The rally, slated to coincide with Erdogan's arrival in the German capital on September 28, is being organized along with several other rights groups, including Amnesty International, Reporters Without Borders and the German Journalists' Union (DJU).
By receiving the Turkish president, German Chancellor Angela Merkel and President Frank-Walter Steinmeier had effectively conceded that the "abolition of press freedom is a purely Turkish affair" that has no bearing on relations with Germany," DJV chief Frank Überall said.
'Imprisonments not acceptable'
During his two-day visit to Germany on September 28 and 29, Erdogan will be received with military honors and a state banquet hosted by Steinmeier, before holding talks with Merkel.
German-Turkish relations have been badly strained on the back of Ankara's wide-scale purge of the civil service and military. Erdogan's purge has also seen some 250 journalists detained, mostly on the grounds of supporting "terror groups." Among those arrested were dual German-Turkish nationals Deniz Yücel and Mesale Tolu, although both have since been released pending trial.
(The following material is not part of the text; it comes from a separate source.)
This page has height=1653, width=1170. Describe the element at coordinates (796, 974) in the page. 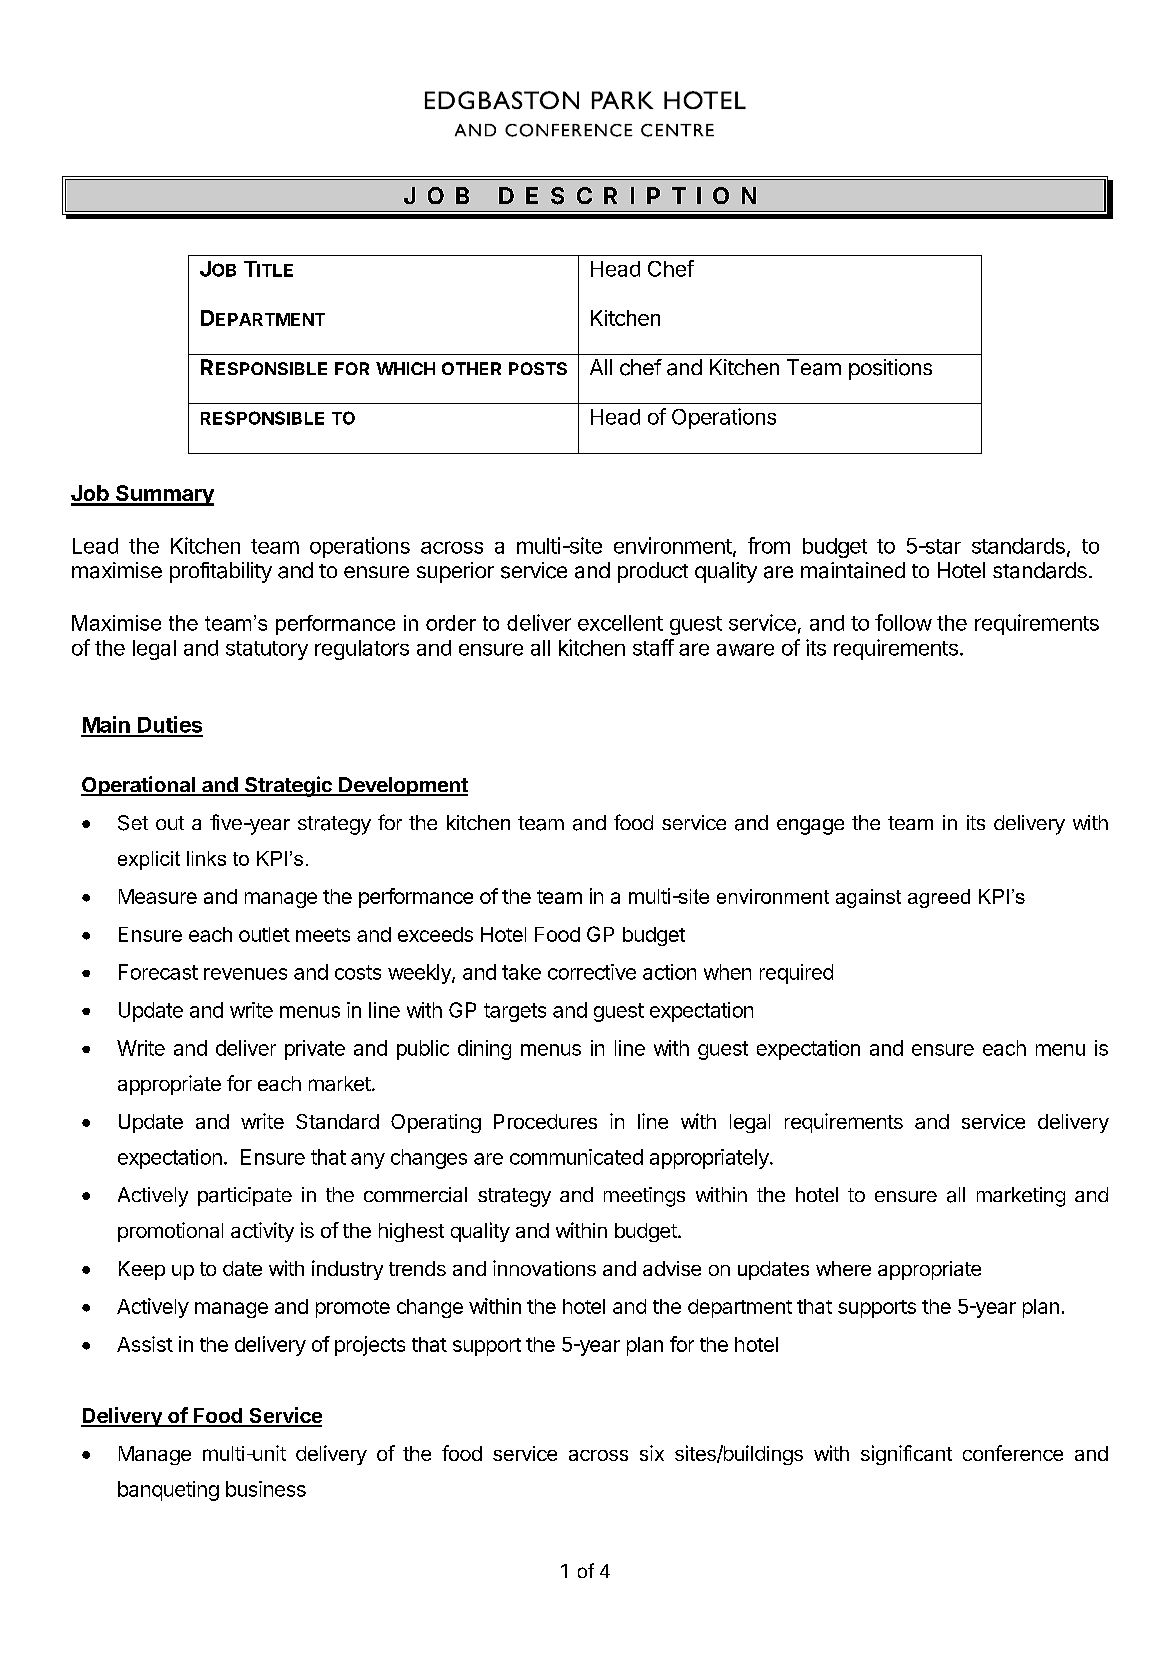

I see `required` at that location.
Announcing it was organizing the joint rally, Amnesty International said in a statement: "Criticism of the government, working for a 'suspicious' organization, coming into contact with sensitive sources, or simply using an encrypted messaging system — all these are enough for journalists to be arrested on terror charges."
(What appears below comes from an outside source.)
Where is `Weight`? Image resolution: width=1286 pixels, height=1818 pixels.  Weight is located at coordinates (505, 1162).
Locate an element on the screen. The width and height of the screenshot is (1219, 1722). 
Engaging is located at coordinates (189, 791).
Germany's Turkish-Islamic organization DITIB had confirmed this week that the Turkish president would open the new central mosque in Cologne, the country's largest, visiting the site with top regional politician Armin Laschet.
However, embassy spokesperson Refik Sogukoglu told the DPA news agency that "a major speech was not planned" as part of the opening ceremony. Nevertheless, Erdogan still may hold private talks with DITIB officials.
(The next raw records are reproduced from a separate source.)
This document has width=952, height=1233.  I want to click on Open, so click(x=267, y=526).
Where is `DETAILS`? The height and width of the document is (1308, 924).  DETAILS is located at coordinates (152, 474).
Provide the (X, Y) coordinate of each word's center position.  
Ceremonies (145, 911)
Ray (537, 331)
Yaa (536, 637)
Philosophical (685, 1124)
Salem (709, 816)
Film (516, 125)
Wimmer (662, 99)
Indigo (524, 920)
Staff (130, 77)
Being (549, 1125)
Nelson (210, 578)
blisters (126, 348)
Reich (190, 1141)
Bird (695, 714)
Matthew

Turkish political rallies have been a point of contention in Germany ever since Erdogan was barred from addressing 40,000 of his supporters via video link in 2016. Last year, he was twice denied permission to hold rallies Germany; first in March ahead of a referendum to grant him sweeping new powers, and then again in July ahead of the G20 summit in Hamburg when he was pushing a plebiscite to reintroduce the death penalty.